Bis zur EM 2016 darf der Herr Weltmeister getrost daheim bleiben. Denn viel mehr als Freundschaftsspiel-Charakter haben die Partien in der Qualifikation zum Turnier in Frankreich nicht. Man muss sich schon arg anstrengen, um die Zulassung zu verpassen. Denn neben den Ersten und Zweiten jeder Gruppe qualifiziert sich sogar die Mehrzahl der Drittplatzierten.

Es ist noch nicht lange her, da galt eine EM als sportlich wertvoller als eine WM. Denn bei der Europameisterschaft gab es praktisch keine Exoten. Bis 1992 waren nur acht Teams am Start. Künftig sind es 24, also ungefähr jeder zweite Mitgliedsverband der Uefa. Präsident Michel Platini wollte den kleinen Nationen des Fußballs etwas Gutes tun und hat das Feld entsprechend aufgebläht. Damit hat er sich nebenbei viele Freunde gemacht, die ihm bei Wahlen die Stimme geben. Gut abgeguckt beim Kollegen Sepp Blatter, der sich mit dieser simplen Strategie seit 16 Jahren an der Spitze der Fifa hält! So geht Sportpolitik.

Noch mehr des Schlechten. Die Uefa streckt die Spieltage jetzt über eine ganze Woche: von Donnerstag bis Dienstag. Nur der Mittwoch, einstmals klassischer Länderspieltag, bleibt frei. Der Verband wollte so noch mehr Fernsehpräsenz und Vermarktungsmöglichkeiten schaffen. Doch diese Stückelung erweist sich als Farce. An Tagen, an denen Deutschland nicht spielt, gelangt kein "Qualifier" auf den Schirm. RTL besaß zwar auch die Übertragungsrechte für die Spiele ohne deutsche Beteiligung, wegen des zu erwartenden geringen Interesses fanden die Begegnungen aber (außer am Sonntag) bestenfalls in den Nachrichtensendungen statt.

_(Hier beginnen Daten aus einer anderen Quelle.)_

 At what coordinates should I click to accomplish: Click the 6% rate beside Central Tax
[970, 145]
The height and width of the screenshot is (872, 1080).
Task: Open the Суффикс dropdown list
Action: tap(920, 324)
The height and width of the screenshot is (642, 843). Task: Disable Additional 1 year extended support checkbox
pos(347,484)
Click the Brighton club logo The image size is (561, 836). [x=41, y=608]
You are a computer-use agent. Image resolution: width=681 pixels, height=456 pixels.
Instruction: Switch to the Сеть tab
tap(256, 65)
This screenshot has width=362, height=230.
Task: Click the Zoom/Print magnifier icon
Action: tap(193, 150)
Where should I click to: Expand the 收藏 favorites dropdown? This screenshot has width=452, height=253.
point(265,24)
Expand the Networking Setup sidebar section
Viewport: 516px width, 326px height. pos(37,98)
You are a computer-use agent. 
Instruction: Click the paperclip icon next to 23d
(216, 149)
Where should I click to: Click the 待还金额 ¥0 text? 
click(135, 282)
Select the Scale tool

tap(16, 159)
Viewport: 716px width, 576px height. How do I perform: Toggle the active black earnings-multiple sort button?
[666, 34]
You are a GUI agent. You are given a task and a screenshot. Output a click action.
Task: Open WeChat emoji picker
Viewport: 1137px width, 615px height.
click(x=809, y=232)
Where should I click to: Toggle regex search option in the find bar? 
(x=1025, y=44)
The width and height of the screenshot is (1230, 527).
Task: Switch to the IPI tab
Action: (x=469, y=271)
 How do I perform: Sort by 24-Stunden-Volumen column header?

Die Sparten- und Bezahlsender hatten wegen der komplizierten Rechtelage keine Möglichkeit, die internationalen Partien zu präsentieren. Sport 1 zeigte Aachen gegen Lotte statt Schweiz gegen England oder Ibrahimovic gegen Alaba. Muss man nicht verstehen. Vielleicht sollten wir dankbar sein, dass uns die Fernsehleute noch einmal vor einem Übermaß an Fußball bewahrt haben. Die nächsten Wochen werden heftig. Champions League, Europa League, Bundesliga, DFB-Pokal, Länderspiele - bis Weihnachten gibt's kaum noch einen fußballfreien Tag. Und der Aus-Knopf der Fernbedienung ist ja sooo schwer zu finden.